In the meantime, Gold futures climbed 2%, reflecting a flight to safe-haven assets. U.S. President Donald Trump reported that the conflict will last for a while as he makes regime change a goal (Reuters), raising concerns over the market.
Global Energy Markets on Edge
The assault, launched after Iran rejected demands to scale back its nuclear program, reportedly killed Supreme Leader Ayatollah Ali Khamenei, triggering fears of prolonged conflict in the Middle East. This marked a watershed moment for the Islamic Republic, reflecting a consequential episode since 1979. Operation Epic Fury is the code name for the joint strikes against Iran.
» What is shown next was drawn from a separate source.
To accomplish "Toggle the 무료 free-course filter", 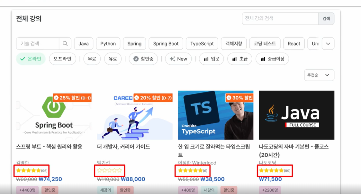I will (92, 59).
Iran is the fourth-largest oil producer in OPEC, and now uncertainty hangs over who will ultimately govern the country amid the leadership vacuum. Investors are closely eyeing the Strait of Hormuz, the narrow waterway through which 20% of the world’s oil passes. If the conflict could disrupt commercial tanker traffic through the strait, the ripple effect on the global energy markets would be severe. It is a major flashpoint, and fears of its closure have heightened the market anxiety.
The Islamic Revolutionary Guards Corps (IRGC) has reportedly warned ships that passage through the Strait is not permitted. Additionally, Greece’s shipping ministry has advised the vessels to avoid the Persian anchor or to be stationary near the Strait of Hormuz. Shipping giant Maersk and others have suspended transit through the Strait, and Iran has reportedly struck oil tankers, further destabilizing the energy markets.
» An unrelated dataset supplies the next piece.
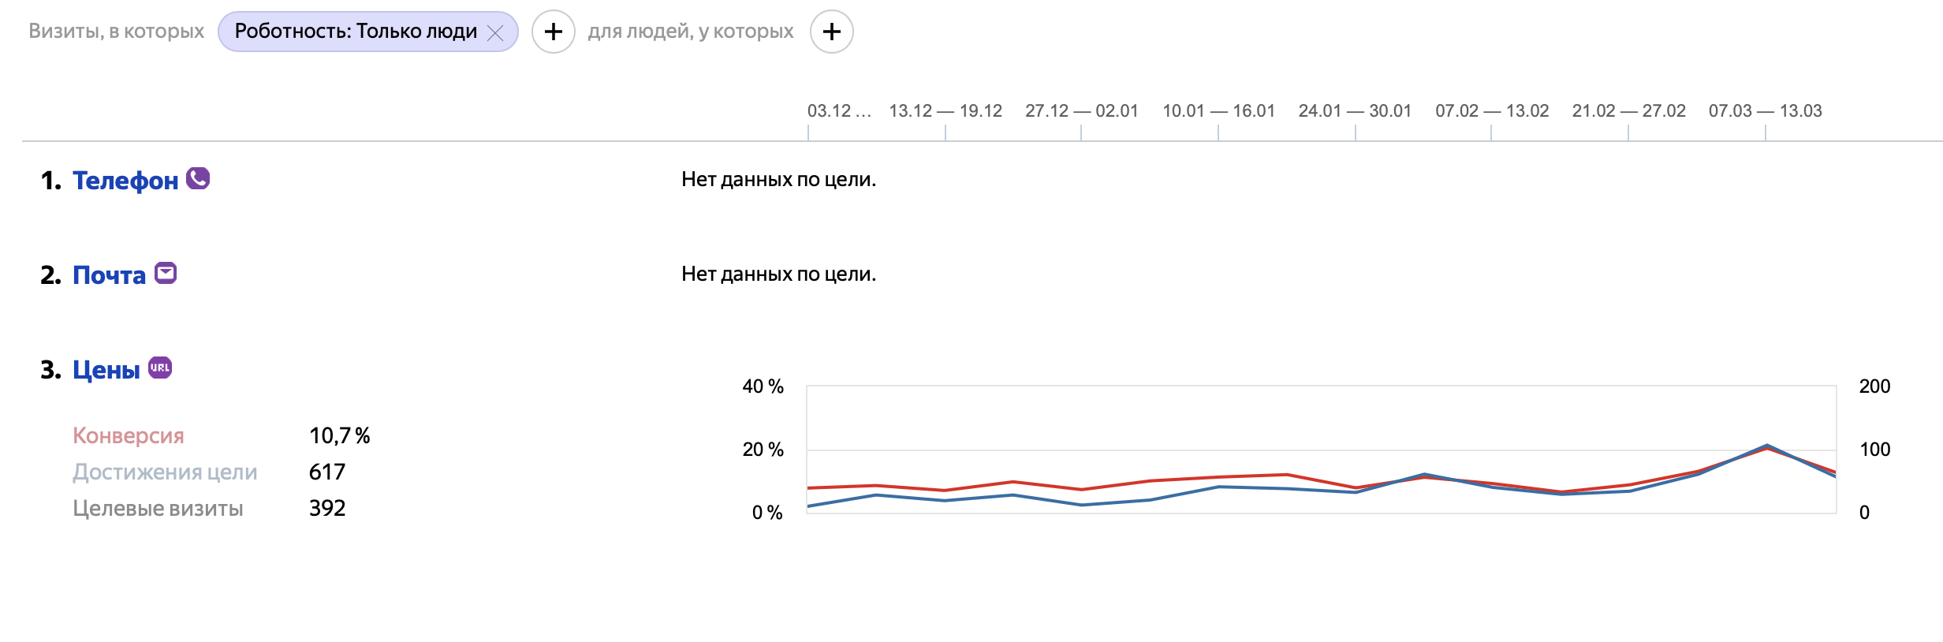Add a people condition with the second plus button

[x=831, y=32]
Inflation Worries and AI Sector Swings Add to Market Strain
This geopolitical attack adds to an already uneasy environment for equities. The Bitcoin dropped below $67,000 late on Sunday after recovering from a sharp sell-off immediately followed by the U.S. and Israel air strikes and the subsequent counterattacks in the region. The token fell roughly 1.11% over the past 24 hours, currently trading at $66,677.30, if it breaks below $66,000, it risks a drop toward the $65,076 swing low. Ethereum also fell about 2.48% to currently trade at $1,971.00, after tumbling approximately 10% in the wake of the attacks.
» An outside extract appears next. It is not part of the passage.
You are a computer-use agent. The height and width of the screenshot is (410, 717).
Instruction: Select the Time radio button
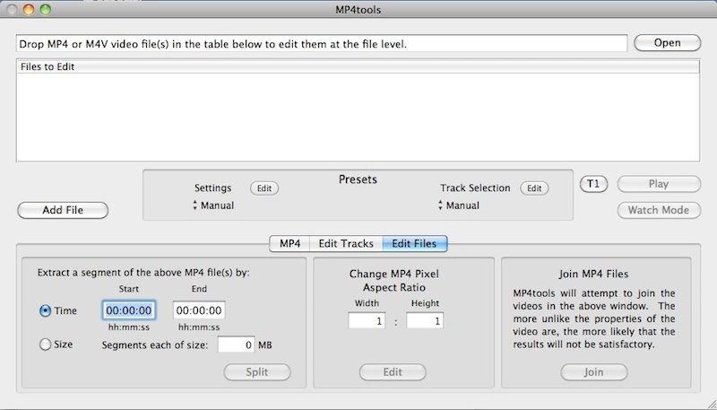coord(46,311)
However, the haven assets have witnessed a rather subdued response; gold prices are currently trading around the $5,362 an ounce mark, while silver prices are trading at $93.93. The US Dollar index is also trading up around 0.3%, nearing levels of 98.
The conflict adds volatility to markets already unsettled by inflation concerns and AI sector swings. Economic focus now shifts to the upcoming data, including Friday’s February jobs report, though geopolitical risk dominates near-term market outlook.